Betzig finds inappropriate responses to her requests very annoying. “This lack of consideration for the time and effort we have put into providing comprehensive information in the RFP is distressing.”
- Slow turnaround
Biback says failure to return messages or respond to RFPs by deadline sends up a red flag for her. “If you can't get the proposal to me on time, then what are you going to be like to work with?”
The consensus for a reasonable response time is 48 hours. And a response from an assistant or colleague of someone on vacation seems to be acceptable.
- Lack of common courtesy
One corporate planner recalls a program she did at an Arizona resort. There was no note or small thank-you amenity in her room. She mentioned the gaffe in a follow-up letter to the GM. “Only then did I get a call from the sales manager to apologize,” she says.
Planners Are Not All Angels
There's always another side to every story, so we asked hotel sales managers about their planner-related pet peeves:
Embarrassing stabs at
A national sales manager for a resort in Colorado ski country is amused by planners who coyly say, “We are going to be spending a lot of money at your property, so you should …” fill in the blank, meaning bend over backwards or offer a better deal. In this case, the planner is usually tying up prime rooms during the high season, or not enough rooms to make a difference. “They think they're the only group bringing in business. I'm dumbfounded by it,” she says.
Lack of specifics
The counterpoint to the detail-obsessed planner is the person inquiring about meeting space and overnight accommodations “without even knowing the purpose of the meeting they're planning,” says John Potterton, CMP, director of business development for Summit Executive Centre in Chicago. Often, not surprisingly, they are not full-time planners.
“Usually these people say, ‘I don't know, I've just been asked to find meeting space for this number of people and here's the room setup.’” But that's not enough for Potterton. He probes to determine the purpose of the meeting, the caliber of the attendees, and other details so he can help put together the right package.

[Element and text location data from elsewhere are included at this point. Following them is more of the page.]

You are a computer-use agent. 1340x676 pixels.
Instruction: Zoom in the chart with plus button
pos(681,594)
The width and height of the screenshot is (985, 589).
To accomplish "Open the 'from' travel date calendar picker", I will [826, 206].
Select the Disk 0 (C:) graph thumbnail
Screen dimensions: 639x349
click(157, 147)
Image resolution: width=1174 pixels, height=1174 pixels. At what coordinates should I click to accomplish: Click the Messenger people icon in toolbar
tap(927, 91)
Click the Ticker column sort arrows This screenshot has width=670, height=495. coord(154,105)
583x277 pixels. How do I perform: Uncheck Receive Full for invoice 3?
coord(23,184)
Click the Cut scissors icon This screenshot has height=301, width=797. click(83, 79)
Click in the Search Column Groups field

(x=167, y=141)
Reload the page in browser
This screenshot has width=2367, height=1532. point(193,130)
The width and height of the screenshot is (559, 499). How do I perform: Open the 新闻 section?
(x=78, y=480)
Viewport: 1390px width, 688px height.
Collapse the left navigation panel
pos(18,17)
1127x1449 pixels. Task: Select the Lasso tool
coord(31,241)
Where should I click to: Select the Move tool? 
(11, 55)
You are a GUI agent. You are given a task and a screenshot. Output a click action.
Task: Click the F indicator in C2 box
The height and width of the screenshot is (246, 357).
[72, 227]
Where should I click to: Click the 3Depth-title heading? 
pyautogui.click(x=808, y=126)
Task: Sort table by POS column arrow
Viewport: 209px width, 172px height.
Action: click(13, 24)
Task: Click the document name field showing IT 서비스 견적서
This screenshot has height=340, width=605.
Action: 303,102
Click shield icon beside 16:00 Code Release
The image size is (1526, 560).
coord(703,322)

“It makes me crazy when planners with whom I've spent lots of time putting together a thorough proposal don't bother to get back to me when they have chosen another property,” says Sally Gomez, director of sales at Litchfield Plantation in Pawleys Island, S.C. “It's not that hard to do, especially with e-mail.”
Gomez feels awkward about calling clients to see if her property is still in the running, mainly because she spends a lot of time creating proposals and establishing rapport with planners, and hearing back from them would seem to be a given. Over the two decades she's been in the business, she thinks common courtesy has fallen by the wayside.
“I can deal with a lot of things — rooming lists that come in a day in advance, late deposits, all kinds of things — but I can't deal with people who don't let us know what's going on.”
Lack of communication
Planners are slammed and more stressed-out these days. The result? They're not getting back to their hotel contacts when they say they will. So says Kevin M. McNally, CMP, director of convention services for the Westin Chicago River North and president of the Society of Corporate Meeting Professionals. “I'll say to the customer, ‘We both agree that this is the timeline we need to get things done, and if there's a problem, let me know.’ But I can't call up Miss Cleo and her psychic friends.”